Strengths of this study included the large number of interviews conducted with a heterogeneous sample including women, healthcare workers and health system managers, yielding broader understandings of Doppler ultrasound implementation issues in a low resource setting from the perspectives of major actors in maternal, newborn, and child health. Additionally, a multi-disciplinary and team approach in developing a working analytical framework, selecting emerging codes and themes, and data interpretation allowed multiple stakeholders to engage with the data and offer their perspectives during analysis. This systematic and rigorous data analysis approach in addition to triangulation of results from different methods and sources enhanced the credibility and trustworthiness of our findings.
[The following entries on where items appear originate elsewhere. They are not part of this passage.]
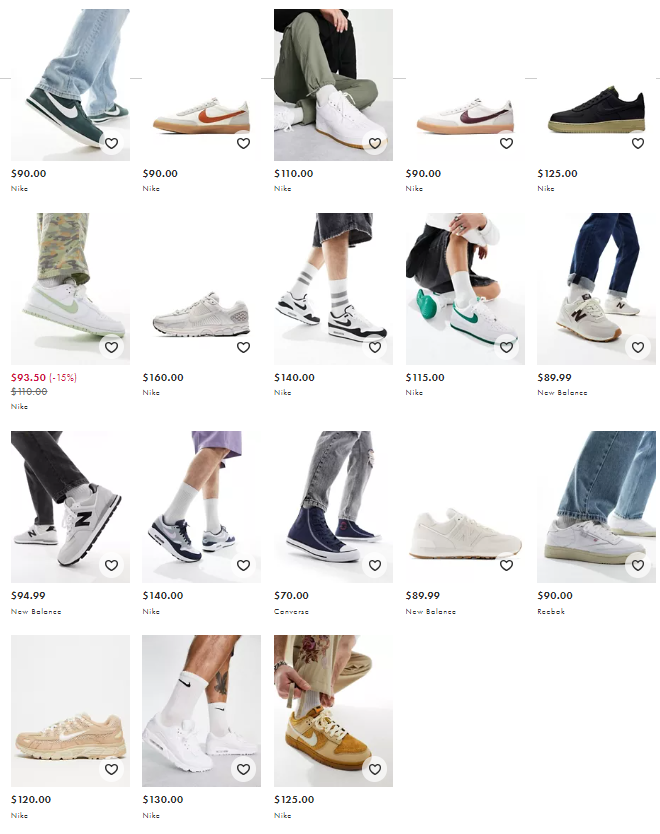Favorite the $94.99 New Balance grey sneaker
This screenshot has width=660, height=834.
point(111,565)
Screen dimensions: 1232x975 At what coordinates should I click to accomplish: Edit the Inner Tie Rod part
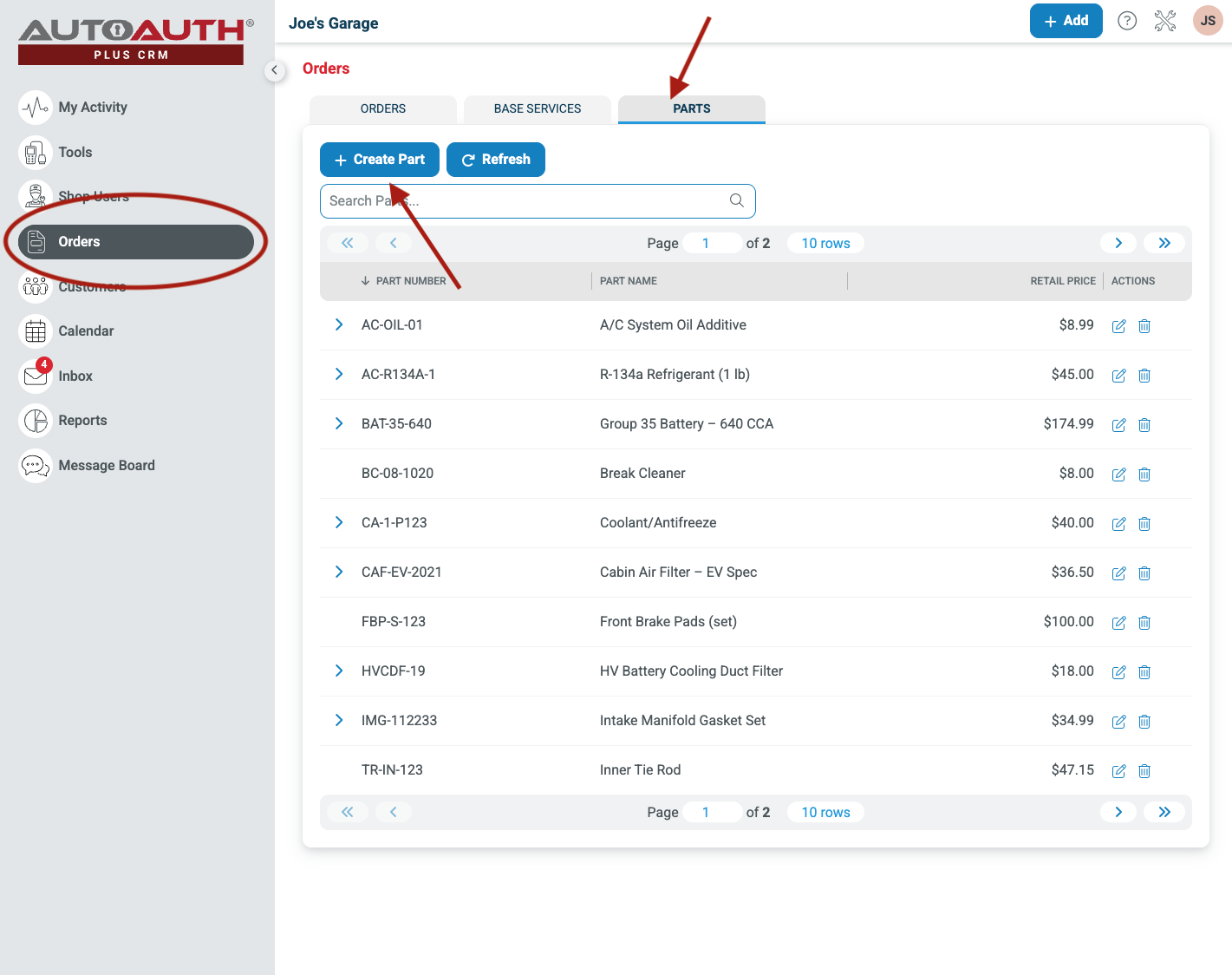(1118, 771)

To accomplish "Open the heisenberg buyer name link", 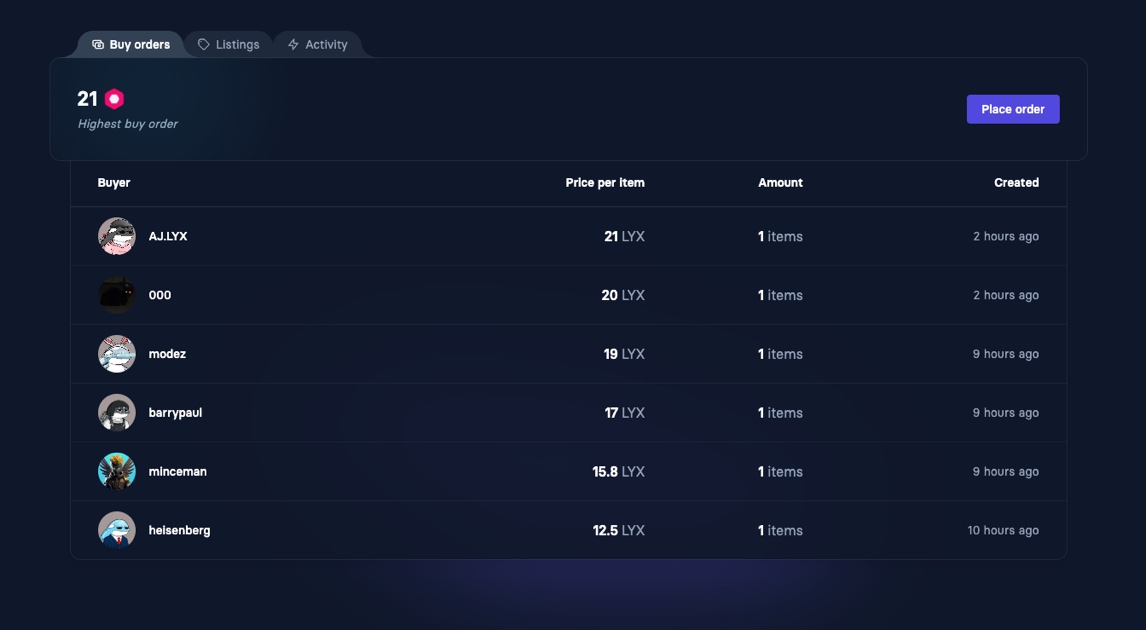I will [179, 531].
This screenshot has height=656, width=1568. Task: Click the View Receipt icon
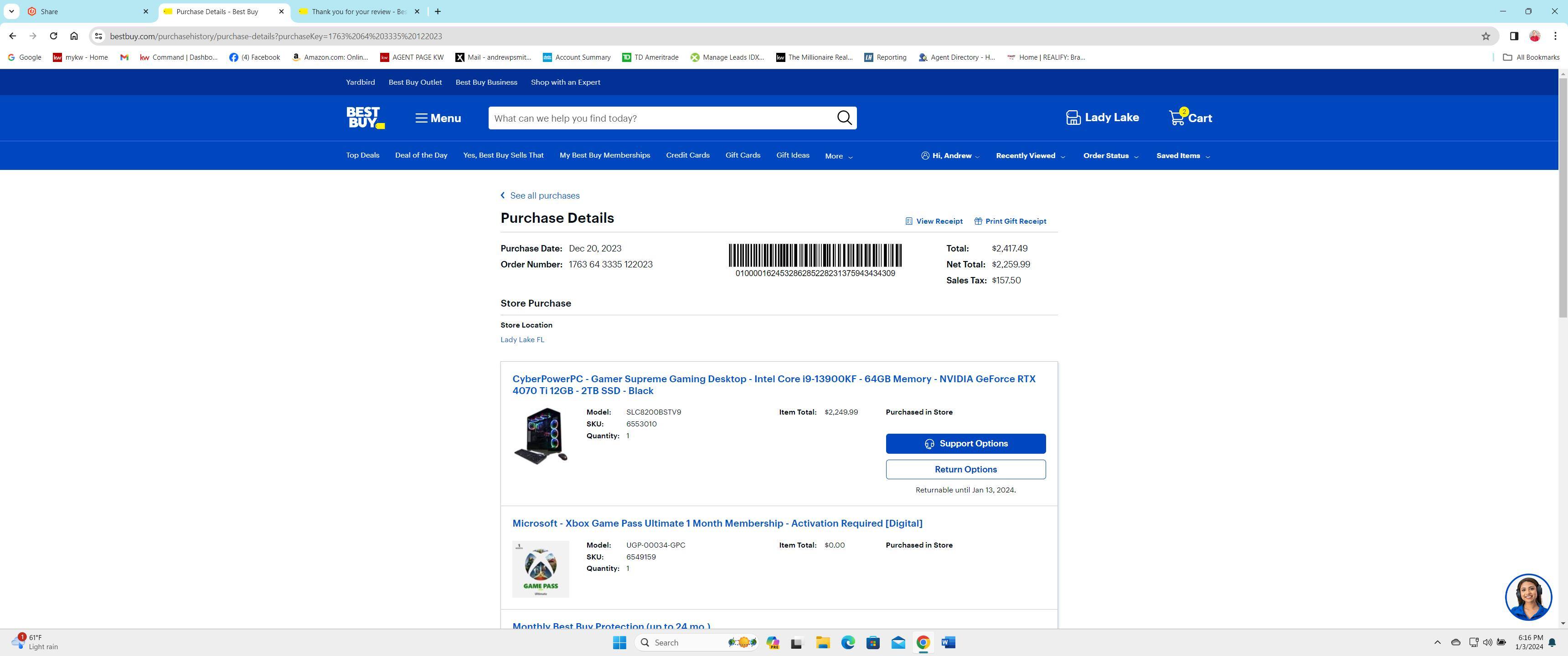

The study had some limitations. We had one main coder (OK) though she was very experienced in qualitative research and the codes were continuously reviewed and discussed by a larger research team to ensure that no important perspectives were left out. Although interviews at different time points (first contact, follow-up Doppler exam, and after delivery) and multiple facilities, and sustained engagement with respondents to capture their views on our interpretations might have provided additional insights, this is one of the first studies of its kind. Further, we did not conduct any IDI of healthy women but many women of this category were included in FGDs. While practitioners should extrapolate the findings to other geographical regions with caution, we remain confident that they are representative of similar low resource settings. Important dimensions outside the scope of the current study such as views of men could be considered in future research.